Faz-se carreto
como mudar – de lugar, de vida – sem ficar desamparado?
Mudança é um caminhão carregando e descarregando pesados móveis, colchões, caixas de livros, panelas e brinquedos, malas de roupa, quadros. Ver o passeio desses objetos pela calçada é um pouco constrangedor e instiga a curiosidade. É como olhar dentro da intimidade daqueles moradores, condenada a desfilar em público, carregada em braços desconhecidos.
As caixas têm dizeres, garranchos, títulos, são como um mapa para que seus donos amenizem a perda de referências. Os primeiros volumes a serem embalados costumam guardar uma lógica, códigos precisos. Por fim, roupas, papéis e objetos viajarão juntos, revelando a desestrutura da alma, verdadeiro estado daquele que precisa desmontar sua vida. Partimos de um lugar que costuma ser tão familiar como nosso próprio corpo, tanto que podemos percorrê-lo na escuridão sem medo. Embarcamos rumo a outro que parece que nunca chegará a ser tão pessoal e íntimo quanto o anterior.

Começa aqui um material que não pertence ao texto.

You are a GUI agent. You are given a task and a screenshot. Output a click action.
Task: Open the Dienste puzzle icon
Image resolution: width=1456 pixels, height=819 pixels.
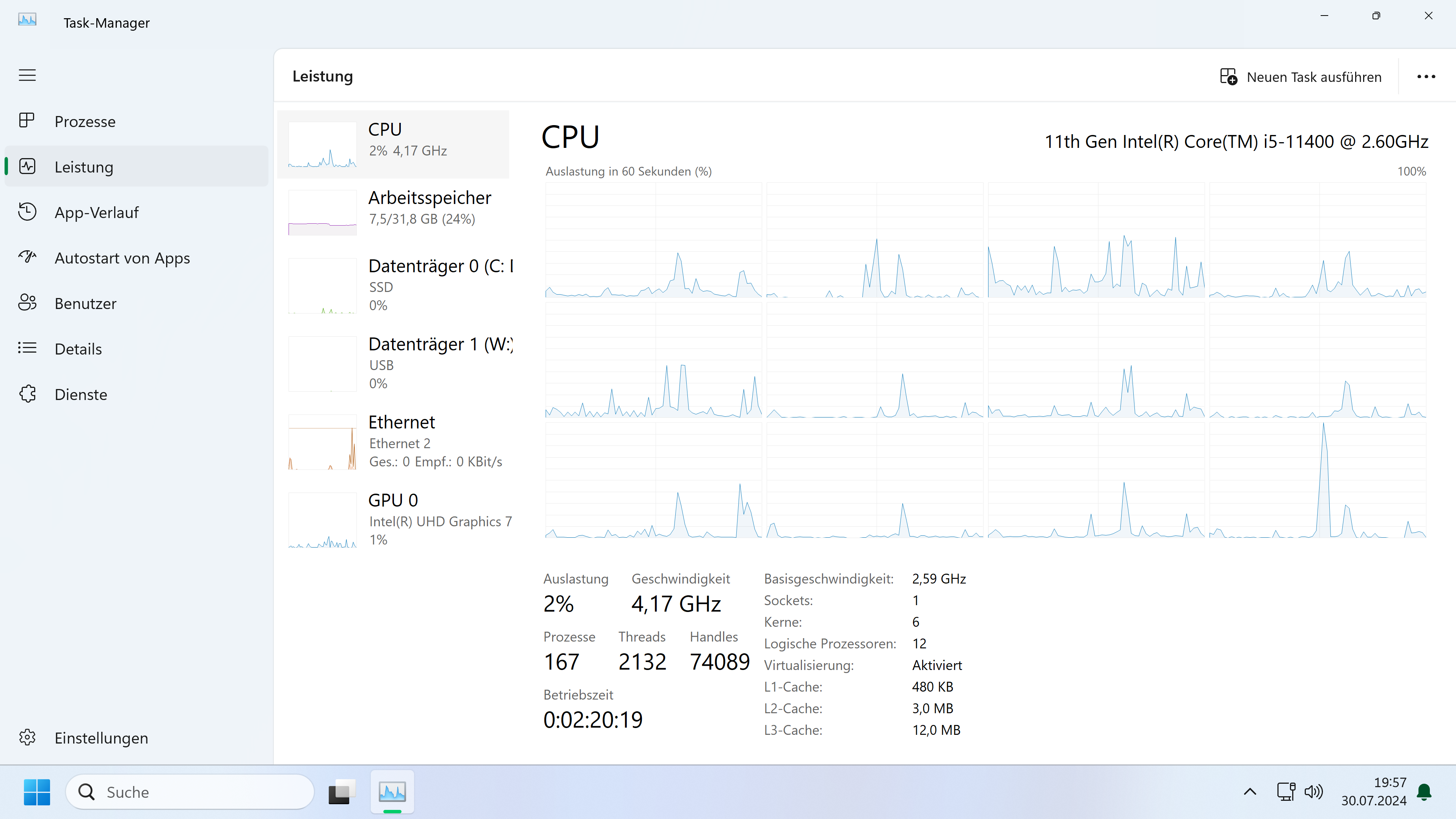click(x=27, y=394)
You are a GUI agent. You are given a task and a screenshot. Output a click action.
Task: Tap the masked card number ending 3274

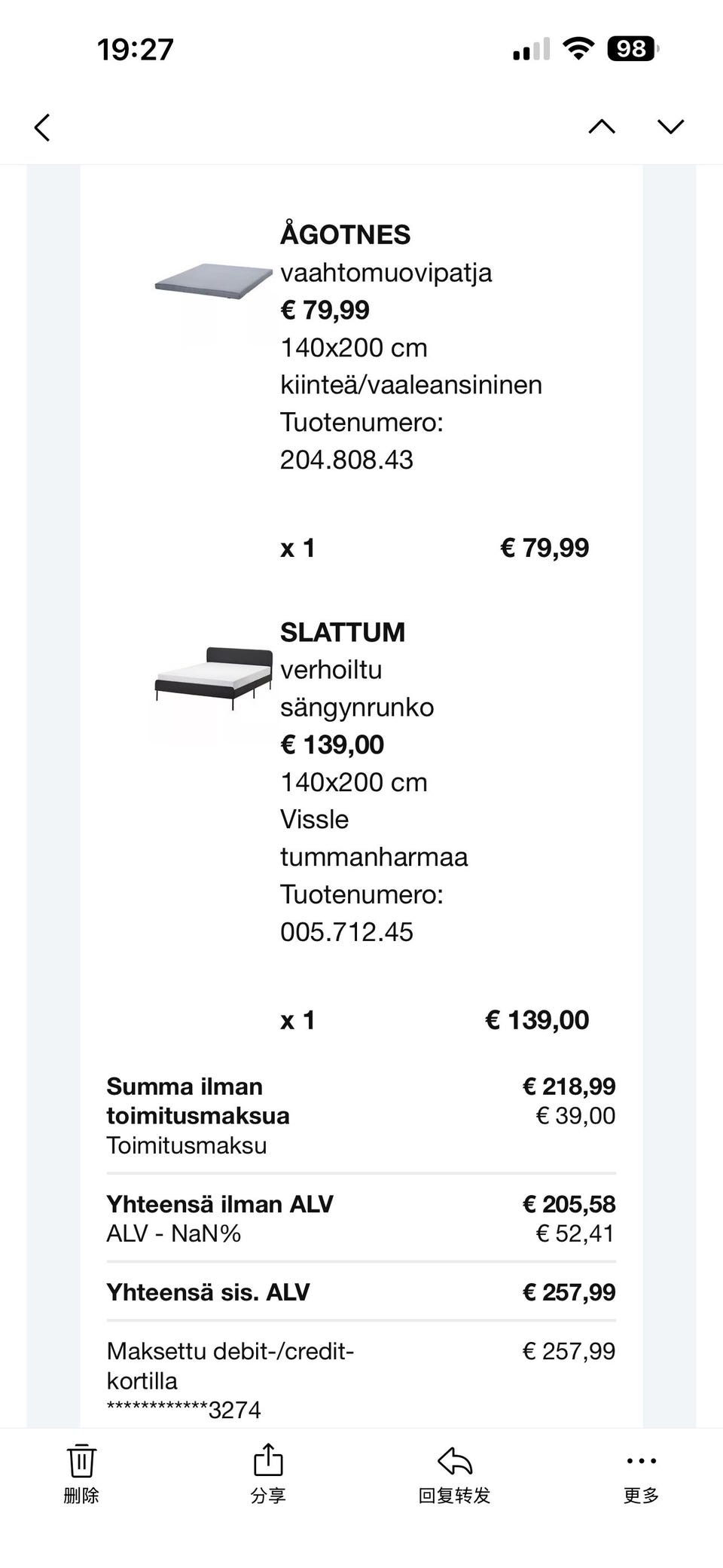click(x=184, y=1410)
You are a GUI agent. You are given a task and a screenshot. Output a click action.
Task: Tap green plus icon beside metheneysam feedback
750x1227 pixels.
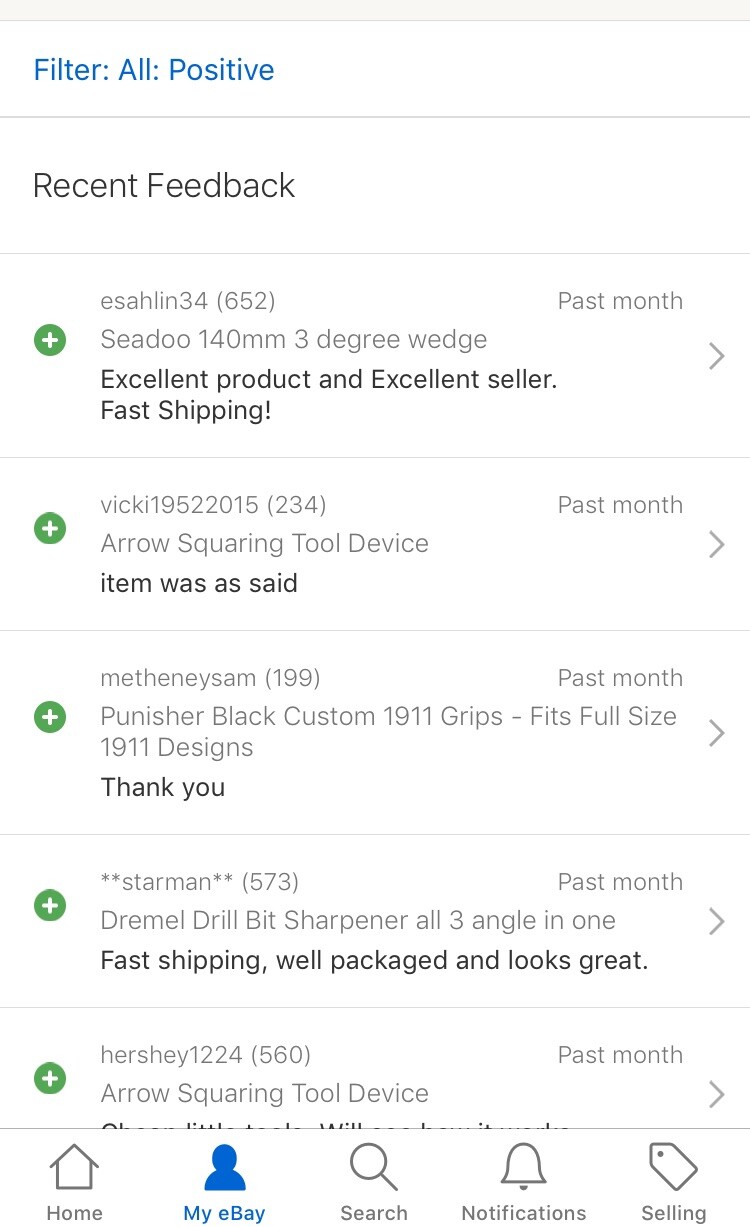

Num primeiro momento, quando faz-se necessária a separação do que vai conosco, tropeçamos com o que tornou-se obsoleto. O balanço acaba sendo feito quando mexemos nas gavetas, no fundo dos armários. Esbarramos em caquinhos de memória que ficaram escondidos em algum canto, quietinhos, mensagens do passado escapando do descarte porque ainda tinham algo a dizer. Cada um desses restos pede uma despedida. Irão fora ingressos e passagens usados, contas que suamos para pagar, enigmáticas despesas insignificantes, bilhetes recebidos ou nunca enviados, fotografias sem álbum, roupas que já não servem, objetos quebrados esperando um conserto que nunca virá. Perdemo-nos em devaneios, caímos no labirinto em que cada uma dessas pontas soltas nos lança. Uma simples gaveta pode ter mil ganchos de memórias.
É preciso finalizar cada uma dessas pendências, descartando, classificando. Nossa vida encaixotada parece menor do que foi. Escolhas implicam em perdas, principalmente das ilusões. Vai fora o que ainda fantasiávamos que éramos e que tínhamos. Acondicionar também é descobrir quais partes nossas são mais frágeis, precisamos seguir com elas, mas sempre ameaçam não chegar inteiras. Levamos conosco também o que nunca foi nem será firme e forte. Também precisamos escolher o que nos é imprescindível, pois muitas caixas demorarão para ser abertas.
Ao chegar, ficamos acampados, rodeados pela desordem, estranhando os barulhos da noite, sem saber para que lado da cama colocar os pés ao acordar. Para mudar, tivemos que encarar o medo da perda de identidade, o risco de sentir-nos exilados, sem pouso. Não somos caracóis, sem casa não derreteremos ao sol e ao sal. Na verdade nossa capacidade de mudança é sempre maior do que apostamos. Com o tempo, nossa mobília interior vai tornando-se embutida, sob medida e parte conosco, sabemos o que em nós é objeto frágil e carregamos com maior cuidado, já descartamos muitas coisas e descobrimos que é possível viver sem elas. Se pudermos sentir-nos em casa dentro de nós mesmos, novos lugares sempre poderão ser um lar.
(publicado originalmente na Vida Simples de setembro 2016)
Bastante atual em meio a tantas migrações e imigrações. Queria saber mais sobre a visão psicanalítica sobre o fenômeno.